Сопровождавшая Раскольникова девочка, встревоженно потянула его за рукав, но он даже не оглянулся на неё.

- Знаешь что? - Разумихин резко развернулся к нему, - либо ты сейчас же пойдёшь дальше туда, куда шёл, либо...

- Не надо, Дима! - отодвинув Разумихина, Дуня встала между ним и братом. -Послушай, Родион, мне необходимо с тобой поговорить. Ах, я так рада, что тебя встретила, - залепетала она срывающимся голосом.

- Что это ещё такое? - спросил Родион, дотрагиваясь руками до её волос. - Кто тебе это уродство на голове сделал?

- Я тебе потом объясню. А сейчас послушай... - она умоляюще приложила руки к груди.

- Не надо мне ничего объяснять, - отмахнулся Раскольников. - Слушать я тебя тоже больше не хочу. Пойдём, Соня, - он подтолкнул под локоть свою спутницу.
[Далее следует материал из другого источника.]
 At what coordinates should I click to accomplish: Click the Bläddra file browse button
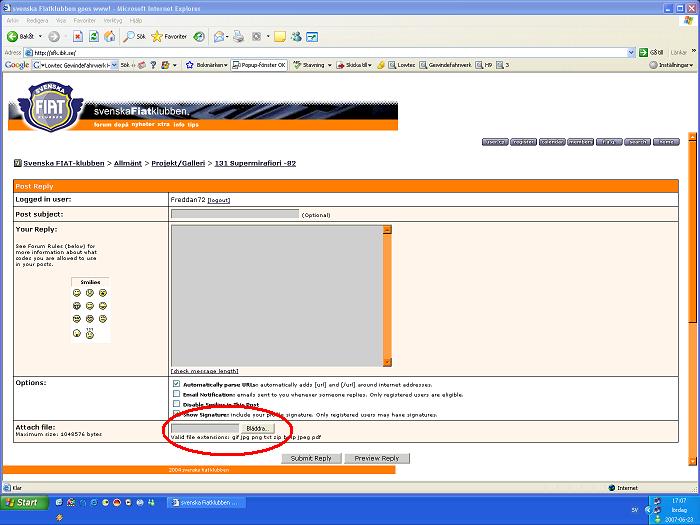(x=257, y=428)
Сделав несколько шагов, Родион снова обернулся к сестре, чьё лицо выражало теперь безнадёжное отчаянье.

- Да, я хотел сказать, что тогда на вечеринке сорвался. Больше такого не повторится - развлекайся, с кем хочешь. Меня это не касается!

- Родион, не уходи, постой, - взмолилась Дуня, чуть не плача.
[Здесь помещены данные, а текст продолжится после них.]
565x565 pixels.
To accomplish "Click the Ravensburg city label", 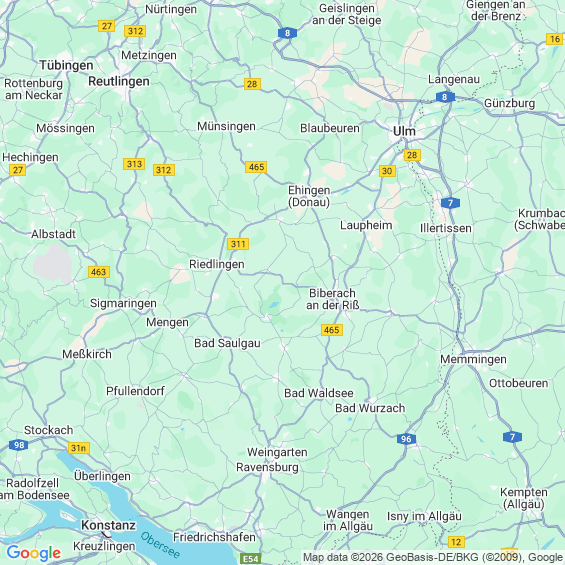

- Дуня, прекрати, - Разумихин попытался взять её за руку. - Имей в конце концов гордость, - прошептал он ей на ухо и сам тут же удивился, что вынужден был сказать подобное именно этой девушке.

Но Дуня сама уже опомнилась. Резко повернувшись спиной к удаляющемуся Раскольникову, она взяла под руку Разумихина и направилась с ним в противоположный конец галереи.

- Кто это был? - поинтересовалась Соня у Раскольникова, когда они наконец покинули злополучные лоджии. - Неужели твоя девушка? - спросила она обеспокоенно, увидев, что Родион хмурится и отворачивается вместо того, чтобы дать ей разъяснения.

- Слава Богу, только сестра, - бросил Раскольников. - Если б у меня была такая девушка, я бы повесился.

- Почему? - наивно удивилась Соня. - Она же настоящая красавица!

- Видела того типа, с которым она целовалась? - спросил он, игнорируя Сонечкино последнее замечание.

- Ну и что? Почему бы ей с кем-нибудь не целоваться?

- Да хоть бы потому, что у неё есть жених. Старый, уродливый, полный идиот, но всё же жених.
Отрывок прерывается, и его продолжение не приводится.